▸ Extract provided

— Begin —

Debt Commentary – October 2016
| ||31-Oct-16 ||30-Sep-16 ||Change (bps) |
|10 Year Benchmark Yield (s.a)
|10 Year AAA (PSU) (ann)
|5 Year AAA (PSU) (ann)
|3 Month T Bill
|3 Month CD
|12 Month CD
|10 Year AAA Spread
|5 Year AAA Spread
Sovereign bond market remained subdued, for most part of the month, after the initial rally post the rate cut by RBI as the continued uncertainty on global factors weighed on market sentiments. Globally, markets were preparing themselves for the upcoming FOMC meeting and the US Presidential elections as both the events hold profound implications for markets. Tracking these cues, domestic sentiment remained subdued, as investors unwilling to take any major bet on rate movement, especially after the strong rally witnessed in the last couple of months. Nevertheless, the for the period under review, the 10year benchmark yield (new) eased marginally by 3 bps to close at 6.79%. The corporate bond yields remained range bound, with 10year AAA yields moving up by 2 bps, while the 5year AAA bond yields easing by 6 bps. The yields on the money market instruments at the shorter end moved up partly as a result of delayed response by RBI on liquidity easing through OMO. While the 3 month CD yields moved up by around 6 bps, the 1 year CD yields moved up by around 15 bps.

— End —

▸ Exercise requirements
1) According to the debt commentary, by how many basis points did the 10-year benchmark yield ease, and at what level did it close?
2) List every row label in the table of the debt commentary.
Rely only on the debt commentary when responding.

▸ Information shown

— Begin —

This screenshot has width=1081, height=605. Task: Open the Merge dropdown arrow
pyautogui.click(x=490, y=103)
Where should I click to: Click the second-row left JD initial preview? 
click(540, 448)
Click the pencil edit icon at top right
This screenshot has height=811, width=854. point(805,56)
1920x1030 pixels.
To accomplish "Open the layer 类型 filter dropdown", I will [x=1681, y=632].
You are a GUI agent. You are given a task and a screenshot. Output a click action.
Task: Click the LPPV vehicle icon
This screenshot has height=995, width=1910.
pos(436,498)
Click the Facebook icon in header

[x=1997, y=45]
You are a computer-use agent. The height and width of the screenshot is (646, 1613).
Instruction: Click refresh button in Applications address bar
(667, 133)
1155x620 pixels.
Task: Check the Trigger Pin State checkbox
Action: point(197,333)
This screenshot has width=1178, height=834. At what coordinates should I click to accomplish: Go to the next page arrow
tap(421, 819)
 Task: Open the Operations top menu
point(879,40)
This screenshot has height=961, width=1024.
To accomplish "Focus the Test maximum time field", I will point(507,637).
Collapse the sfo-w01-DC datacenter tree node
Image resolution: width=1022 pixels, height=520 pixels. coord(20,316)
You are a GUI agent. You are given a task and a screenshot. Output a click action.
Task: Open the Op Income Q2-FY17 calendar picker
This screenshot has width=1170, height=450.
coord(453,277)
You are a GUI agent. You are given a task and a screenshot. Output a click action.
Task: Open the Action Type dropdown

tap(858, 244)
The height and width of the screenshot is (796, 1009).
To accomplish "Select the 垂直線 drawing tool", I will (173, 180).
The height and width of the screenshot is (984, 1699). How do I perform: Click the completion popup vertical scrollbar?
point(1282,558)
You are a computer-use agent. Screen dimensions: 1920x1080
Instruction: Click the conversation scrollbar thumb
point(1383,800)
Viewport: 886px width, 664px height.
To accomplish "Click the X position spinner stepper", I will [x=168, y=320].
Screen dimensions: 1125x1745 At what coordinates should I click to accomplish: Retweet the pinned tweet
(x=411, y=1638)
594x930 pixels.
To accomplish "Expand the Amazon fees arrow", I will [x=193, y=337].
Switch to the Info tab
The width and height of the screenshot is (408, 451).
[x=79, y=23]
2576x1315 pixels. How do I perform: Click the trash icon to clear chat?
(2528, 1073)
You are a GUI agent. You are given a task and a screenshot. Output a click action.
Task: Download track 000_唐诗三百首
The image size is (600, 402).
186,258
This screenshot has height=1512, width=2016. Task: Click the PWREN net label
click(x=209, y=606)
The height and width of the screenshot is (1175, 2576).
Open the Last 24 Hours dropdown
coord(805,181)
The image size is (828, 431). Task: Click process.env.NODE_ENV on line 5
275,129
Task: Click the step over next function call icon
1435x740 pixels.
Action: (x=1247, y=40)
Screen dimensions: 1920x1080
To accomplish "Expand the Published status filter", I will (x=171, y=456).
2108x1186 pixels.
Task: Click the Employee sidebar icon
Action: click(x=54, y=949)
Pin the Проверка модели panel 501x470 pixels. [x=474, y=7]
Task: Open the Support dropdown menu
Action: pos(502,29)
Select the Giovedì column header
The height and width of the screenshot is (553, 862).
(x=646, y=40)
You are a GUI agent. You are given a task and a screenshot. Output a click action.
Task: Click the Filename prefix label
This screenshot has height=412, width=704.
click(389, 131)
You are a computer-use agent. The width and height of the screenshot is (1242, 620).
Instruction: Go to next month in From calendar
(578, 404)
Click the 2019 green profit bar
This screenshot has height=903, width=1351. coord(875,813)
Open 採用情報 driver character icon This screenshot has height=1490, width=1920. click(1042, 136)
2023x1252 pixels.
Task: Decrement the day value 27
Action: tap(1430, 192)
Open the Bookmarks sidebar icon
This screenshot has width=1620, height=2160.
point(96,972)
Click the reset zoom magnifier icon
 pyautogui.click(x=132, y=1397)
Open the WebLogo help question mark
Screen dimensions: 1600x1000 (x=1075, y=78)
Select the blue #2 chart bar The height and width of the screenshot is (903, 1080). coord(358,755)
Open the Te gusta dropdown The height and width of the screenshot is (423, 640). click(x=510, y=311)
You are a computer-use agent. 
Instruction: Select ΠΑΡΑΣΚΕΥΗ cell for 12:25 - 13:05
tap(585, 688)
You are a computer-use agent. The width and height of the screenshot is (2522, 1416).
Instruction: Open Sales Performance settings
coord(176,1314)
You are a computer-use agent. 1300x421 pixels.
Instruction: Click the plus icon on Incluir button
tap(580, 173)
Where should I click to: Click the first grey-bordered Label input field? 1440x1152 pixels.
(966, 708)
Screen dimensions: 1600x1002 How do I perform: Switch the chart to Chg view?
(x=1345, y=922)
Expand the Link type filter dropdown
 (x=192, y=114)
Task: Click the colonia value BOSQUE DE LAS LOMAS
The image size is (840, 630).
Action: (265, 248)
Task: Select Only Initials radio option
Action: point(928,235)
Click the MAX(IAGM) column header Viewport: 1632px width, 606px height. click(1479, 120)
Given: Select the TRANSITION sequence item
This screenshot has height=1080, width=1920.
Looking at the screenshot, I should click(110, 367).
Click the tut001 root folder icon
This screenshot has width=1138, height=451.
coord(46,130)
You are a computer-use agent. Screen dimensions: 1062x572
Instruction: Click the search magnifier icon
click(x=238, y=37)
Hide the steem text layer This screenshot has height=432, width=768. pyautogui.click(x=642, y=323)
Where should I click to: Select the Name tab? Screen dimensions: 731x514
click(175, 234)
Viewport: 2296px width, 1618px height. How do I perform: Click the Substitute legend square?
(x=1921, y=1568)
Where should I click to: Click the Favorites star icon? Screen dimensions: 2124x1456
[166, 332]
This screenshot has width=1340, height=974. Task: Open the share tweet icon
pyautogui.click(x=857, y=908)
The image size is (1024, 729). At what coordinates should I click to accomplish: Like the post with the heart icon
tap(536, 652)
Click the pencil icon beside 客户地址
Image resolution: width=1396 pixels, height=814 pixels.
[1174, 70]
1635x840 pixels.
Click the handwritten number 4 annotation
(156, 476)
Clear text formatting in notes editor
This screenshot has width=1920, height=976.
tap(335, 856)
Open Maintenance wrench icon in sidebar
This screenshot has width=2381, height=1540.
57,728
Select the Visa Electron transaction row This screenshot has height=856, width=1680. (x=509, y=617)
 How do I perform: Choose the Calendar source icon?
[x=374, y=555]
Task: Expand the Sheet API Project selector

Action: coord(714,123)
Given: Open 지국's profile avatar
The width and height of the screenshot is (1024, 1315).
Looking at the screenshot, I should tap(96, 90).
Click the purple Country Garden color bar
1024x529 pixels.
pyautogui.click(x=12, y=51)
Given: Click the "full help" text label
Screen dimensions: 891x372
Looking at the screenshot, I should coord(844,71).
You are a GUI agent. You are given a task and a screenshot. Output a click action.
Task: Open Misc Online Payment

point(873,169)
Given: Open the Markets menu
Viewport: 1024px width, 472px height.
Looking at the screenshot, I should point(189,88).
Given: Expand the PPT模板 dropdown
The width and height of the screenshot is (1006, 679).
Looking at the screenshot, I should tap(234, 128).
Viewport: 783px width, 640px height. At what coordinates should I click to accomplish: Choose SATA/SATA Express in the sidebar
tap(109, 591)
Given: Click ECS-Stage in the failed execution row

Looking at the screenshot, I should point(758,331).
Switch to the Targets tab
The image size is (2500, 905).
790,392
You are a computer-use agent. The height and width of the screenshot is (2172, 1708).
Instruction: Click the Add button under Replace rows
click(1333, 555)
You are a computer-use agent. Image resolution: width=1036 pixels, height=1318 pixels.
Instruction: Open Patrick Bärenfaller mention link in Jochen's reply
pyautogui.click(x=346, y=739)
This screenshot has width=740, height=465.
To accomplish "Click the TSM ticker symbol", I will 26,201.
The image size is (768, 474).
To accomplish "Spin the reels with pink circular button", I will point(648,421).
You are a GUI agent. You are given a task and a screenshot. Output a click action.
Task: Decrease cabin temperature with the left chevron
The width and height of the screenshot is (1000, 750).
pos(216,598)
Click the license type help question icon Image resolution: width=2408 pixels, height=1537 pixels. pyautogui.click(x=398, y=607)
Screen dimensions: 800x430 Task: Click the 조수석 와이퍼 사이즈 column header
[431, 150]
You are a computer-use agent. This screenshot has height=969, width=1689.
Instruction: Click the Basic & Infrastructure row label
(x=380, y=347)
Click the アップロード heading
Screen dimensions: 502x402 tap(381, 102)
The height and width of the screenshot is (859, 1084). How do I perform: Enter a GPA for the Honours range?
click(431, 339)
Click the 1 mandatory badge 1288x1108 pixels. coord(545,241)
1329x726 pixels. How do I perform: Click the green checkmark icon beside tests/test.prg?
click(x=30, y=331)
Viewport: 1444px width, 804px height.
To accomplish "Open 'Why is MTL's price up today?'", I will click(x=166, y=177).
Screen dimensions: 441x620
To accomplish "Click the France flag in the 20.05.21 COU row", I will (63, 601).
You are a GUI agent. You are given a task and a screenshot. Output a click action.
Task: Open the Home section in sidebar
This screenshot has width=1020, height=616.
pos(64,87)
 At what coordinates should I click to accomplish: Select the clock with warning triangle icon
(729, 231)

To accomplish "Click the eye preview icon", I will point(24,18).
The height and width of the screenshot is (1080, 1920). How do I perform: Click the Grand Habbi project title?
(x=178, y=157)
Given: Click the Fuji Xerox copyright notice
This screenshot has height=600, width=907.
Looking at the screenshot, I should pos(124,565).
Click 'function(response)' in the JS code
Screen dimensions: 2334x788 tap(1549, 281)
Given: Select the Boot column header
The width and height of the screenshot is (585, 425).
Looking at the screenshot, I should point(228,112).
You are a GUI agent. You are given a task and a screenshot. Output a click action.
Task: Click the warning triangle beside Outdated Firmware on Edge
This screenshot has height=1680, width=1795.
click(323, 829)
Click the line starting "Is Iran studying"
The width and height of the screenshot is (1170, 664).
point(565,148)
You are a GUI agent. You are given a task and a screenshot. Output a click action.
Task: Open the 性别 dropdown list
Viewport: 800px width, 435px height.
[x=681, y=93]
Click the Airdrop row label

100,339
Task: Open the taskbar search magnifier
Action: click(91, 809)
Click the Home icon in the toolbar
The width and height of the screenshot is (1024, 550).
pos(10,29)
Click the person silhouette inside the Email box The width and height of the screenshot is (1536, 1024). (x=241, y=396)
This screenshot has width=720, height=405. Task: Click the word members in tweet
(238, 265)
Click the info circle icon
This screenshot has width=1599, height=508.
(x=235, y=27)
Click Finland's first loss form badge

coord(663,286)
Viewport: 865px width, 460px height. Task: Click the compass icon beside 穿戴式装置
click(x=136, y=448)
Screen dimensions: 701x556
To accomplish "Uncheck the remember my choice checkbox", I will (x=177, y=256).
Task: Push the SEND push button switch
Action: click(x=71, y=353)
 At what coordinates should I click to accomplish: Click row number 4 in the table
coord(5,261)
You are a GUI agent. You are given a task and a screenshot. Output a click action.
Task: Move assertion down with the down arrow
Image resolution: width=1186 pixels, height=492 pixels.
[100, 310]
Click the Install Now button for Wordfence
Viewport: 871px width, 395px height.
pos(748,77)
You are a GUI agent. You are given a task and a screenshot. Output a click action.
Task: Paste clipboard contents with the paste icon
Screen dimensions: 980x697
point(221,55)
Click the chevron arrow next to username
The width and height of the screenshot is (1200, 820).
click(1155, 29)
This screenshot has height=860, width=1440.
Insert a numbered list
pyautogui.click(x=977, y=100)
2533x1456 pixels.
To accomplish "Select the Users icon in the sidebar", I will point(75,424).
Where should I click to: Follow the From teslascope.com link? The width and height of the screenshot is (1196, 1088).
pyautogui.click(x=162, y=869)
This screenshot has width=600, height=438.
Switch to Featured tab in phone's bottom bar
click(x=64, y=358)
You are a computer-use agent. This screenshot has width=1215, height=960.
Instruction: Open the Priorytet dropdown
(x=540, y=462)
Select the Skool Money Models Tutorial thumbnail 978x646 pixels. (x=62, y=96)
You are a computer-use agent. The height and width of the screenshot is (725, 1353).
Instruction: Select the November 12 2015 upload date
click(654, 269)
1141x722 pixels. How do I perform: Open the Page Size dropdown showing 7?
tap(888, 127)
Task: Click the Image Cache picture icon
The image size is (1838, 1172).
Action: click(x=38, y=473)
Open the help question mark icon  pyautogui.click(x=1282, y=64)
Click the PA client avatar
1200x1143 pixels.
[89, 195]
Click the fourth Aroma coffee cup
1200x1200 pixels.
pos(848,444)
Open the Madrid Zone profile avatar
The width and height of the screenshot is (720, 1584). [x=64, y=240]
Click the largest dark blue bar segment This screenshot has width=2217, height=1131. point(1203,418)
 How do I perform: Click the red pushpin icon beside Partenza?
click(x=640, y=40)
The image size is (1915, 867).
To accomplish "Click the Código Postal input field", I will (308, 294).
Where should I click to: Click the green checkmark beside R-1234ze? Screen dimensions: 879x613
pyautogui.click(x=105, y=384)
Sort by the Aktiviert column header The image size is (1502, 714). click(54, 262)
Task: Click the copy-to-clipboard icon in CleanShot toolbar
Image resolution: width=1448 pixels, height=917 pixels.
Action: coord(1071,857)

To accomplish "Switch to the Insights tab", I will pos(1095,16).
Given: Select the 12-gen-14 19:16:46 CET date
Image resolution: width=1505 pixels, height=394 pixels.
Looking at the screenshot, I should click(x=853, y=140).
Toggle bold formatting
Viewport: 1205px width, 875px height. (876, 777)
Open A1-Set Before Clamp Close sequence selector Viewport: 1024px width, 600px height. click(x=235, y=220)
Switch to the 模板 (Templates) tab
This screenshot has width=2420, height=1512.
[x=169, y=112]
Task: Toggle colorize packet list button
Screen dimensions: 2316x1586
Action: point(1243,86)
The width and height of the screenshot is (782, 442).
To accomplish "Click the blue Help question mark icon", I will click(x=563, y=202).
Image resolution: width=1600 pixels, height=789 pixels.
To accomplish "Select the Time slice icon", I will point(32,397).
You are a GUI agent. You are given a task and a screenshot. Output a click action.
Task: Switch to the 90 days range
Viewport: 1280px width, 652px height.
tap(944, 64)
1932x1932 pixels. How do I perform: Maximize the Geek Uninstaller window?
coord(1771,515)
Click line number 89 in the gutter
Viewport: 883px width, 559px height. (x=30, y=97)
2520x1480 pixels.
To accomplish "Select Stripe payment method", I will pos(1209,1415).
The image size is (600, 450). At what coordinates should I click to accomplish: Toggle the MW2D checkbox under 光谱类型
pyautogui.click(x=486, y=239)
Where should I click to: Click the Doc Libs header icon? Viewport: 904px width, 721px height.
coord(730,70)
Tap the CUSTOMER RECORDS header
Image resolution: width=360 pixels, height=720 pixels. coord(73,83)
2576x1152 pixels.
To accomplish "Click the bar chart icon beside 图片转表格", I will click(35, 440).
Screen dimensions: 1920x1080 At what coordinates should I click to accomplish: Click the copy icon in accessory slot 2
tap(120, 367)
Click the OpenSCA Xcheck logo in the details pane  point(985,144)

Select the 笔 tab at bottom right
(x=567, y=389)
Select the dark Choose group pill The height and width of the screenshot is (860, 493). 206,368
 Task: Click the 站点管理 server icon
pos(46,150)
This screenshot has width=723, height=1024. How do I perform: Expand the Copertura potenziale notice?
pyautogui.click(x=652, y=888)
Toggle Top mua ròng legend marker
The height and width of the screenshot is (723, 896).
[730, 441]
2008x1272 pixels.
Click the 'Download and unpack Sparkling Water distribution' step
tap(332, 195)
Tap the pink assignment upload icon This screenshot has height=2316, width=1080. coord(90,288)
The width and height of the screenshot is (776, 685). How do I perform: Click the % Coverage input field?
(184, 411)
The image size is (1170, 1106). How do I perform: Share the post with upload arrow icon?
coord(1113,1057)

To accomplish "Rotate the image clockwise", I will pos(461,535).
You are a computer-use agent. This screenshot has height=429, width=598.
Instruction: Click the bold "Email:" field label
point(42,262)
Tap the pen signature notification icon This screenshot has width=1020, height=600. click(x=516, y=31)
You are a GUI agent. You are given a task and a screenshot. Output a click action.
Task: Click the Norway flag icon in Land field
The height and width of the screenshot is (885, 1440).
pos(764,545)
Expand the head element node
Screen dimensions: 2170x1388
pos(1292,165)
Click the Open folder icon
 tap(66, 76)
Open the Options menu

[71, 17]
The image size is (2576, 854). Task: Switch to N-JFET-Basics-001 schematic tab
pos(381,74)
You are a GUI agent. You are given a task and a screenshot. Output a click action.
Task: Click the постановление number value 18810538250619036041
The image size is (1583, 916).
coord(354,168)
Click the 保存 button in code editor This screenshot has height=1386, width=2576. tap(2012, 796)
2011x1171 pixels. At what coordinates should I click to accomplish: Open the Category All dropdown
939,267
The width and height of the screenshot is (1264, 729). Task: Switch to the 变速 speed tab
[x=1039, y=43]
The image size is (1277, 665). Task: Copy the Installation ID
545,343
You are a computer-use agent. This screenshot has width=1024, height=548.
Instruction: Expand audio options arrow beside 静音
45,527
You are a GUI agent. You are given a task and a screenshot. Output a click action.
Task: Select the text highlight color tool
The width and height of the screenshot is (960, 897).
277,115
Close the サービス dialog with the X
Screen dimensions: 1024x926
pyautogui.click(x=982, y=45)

— End —

▸ Outputs by task
1) It eased by 3 bps to close at 6.79%.

2)
10 Year Benchmark Yield (s.a)
10 Year AAA (PSU) (ann)
5 Year AAA (PSU) (ann)
3 Month T Bill
3 Month CD
12 Month CD
10 Year AAA Spread
5 Year AAA Spread